Interviewing Q&A – Job Interview Questions Allowed

Q. What pre-employment inquiries may be made regarding disability?

Example 1

A tax auditor has done fewer audits and made more mistakes in her work lately. When questioned, she tells her supervisor that her medication for lupus makes her lethargic and unable to concentrate. Based on this reasonable belief that her ability will be impaired by a medical condition, her supervisor may ask her to provide documentation from her doctor explaining the effects of the medication on her ability to perform the job.

Example 2

A crane operator works at construction sites hoisting concrete panels weighing several tons. During a break, he appears to become light-headed, has to sit down abruptly, and has trouble catching his breath. In response to a supervisor's question about whether he is feeling all right, he says this has happened to him a few times during the past several months. The employer has a reasonable belief that the employee will pose a direct threat and therefore may require a medical exam to ascertain the crane operator’s fitness for the job.

Example 3

A supervisor overhears a secretary tell a co-worker that she discovered a lump in her breast and is afraid she may have breast cancer. Since that conversation, she still comes to work every day and performs her duties in her normal efficient manner. Since the employer does not have a reasonable belief, based on objective evidence, that the secretary will not be able to perform her job functions, no disability-related inquiries are allowed.

Example 4

A university food service worker tells his supervisor that he is HIV-positive.
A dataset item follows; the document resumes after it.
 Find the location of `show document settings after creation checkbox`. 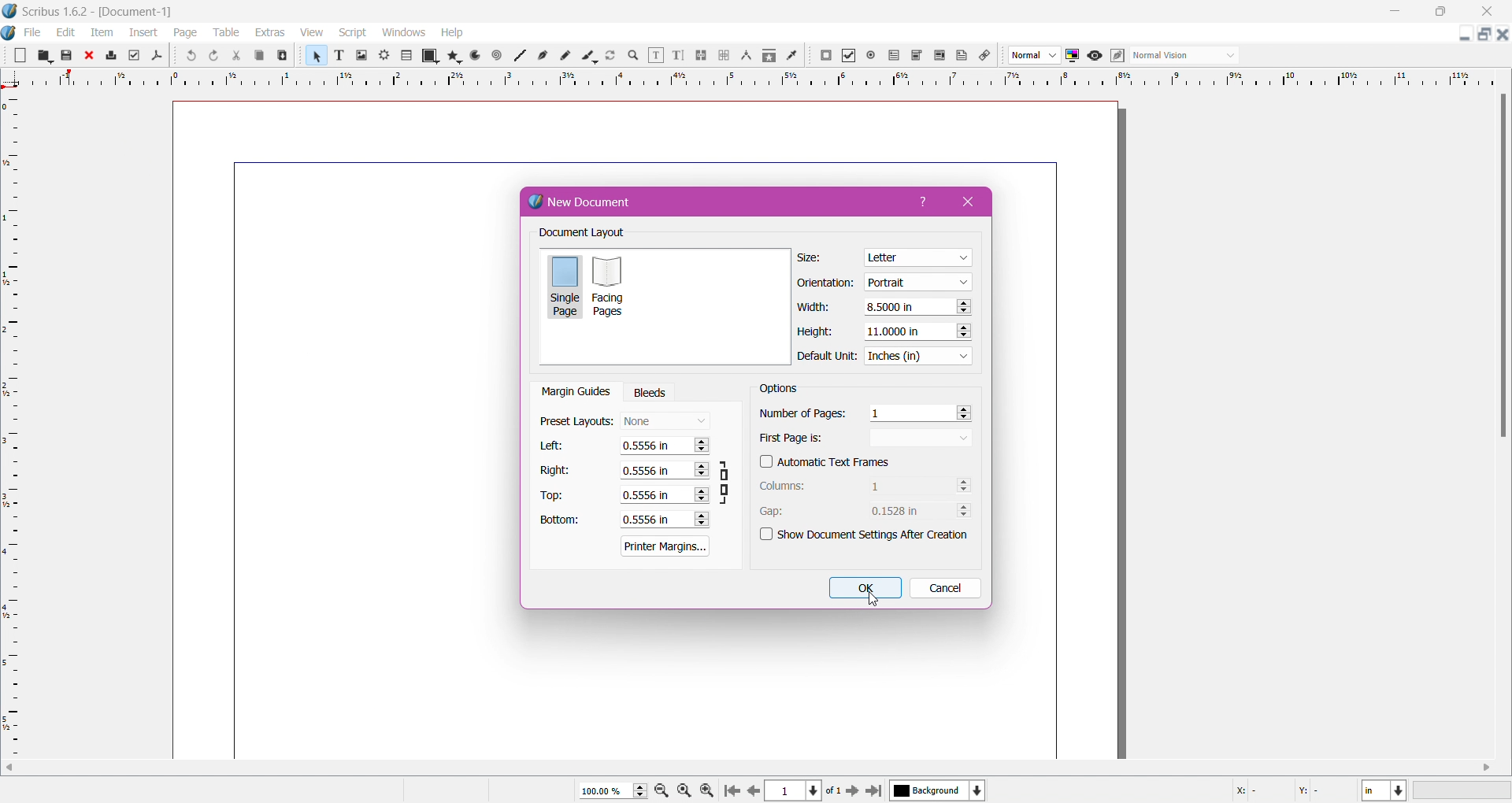

show document settings after creation checkbox is located at coordinates (874, 536).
The supervisor is concerned because the employee works with sharp knives and might cut himself while preparing food. The food service unit requires any employee working with sharp knives to wear gloves, and frequently observes employees for compliance. Moreover, the Department of Health and Human Services does not include HIV on the list of infectious and communicable diseases that may be transmitted through food handling. Thus the employer does not have a reasonable belief, based on objective evidence, that this employee poses a threat.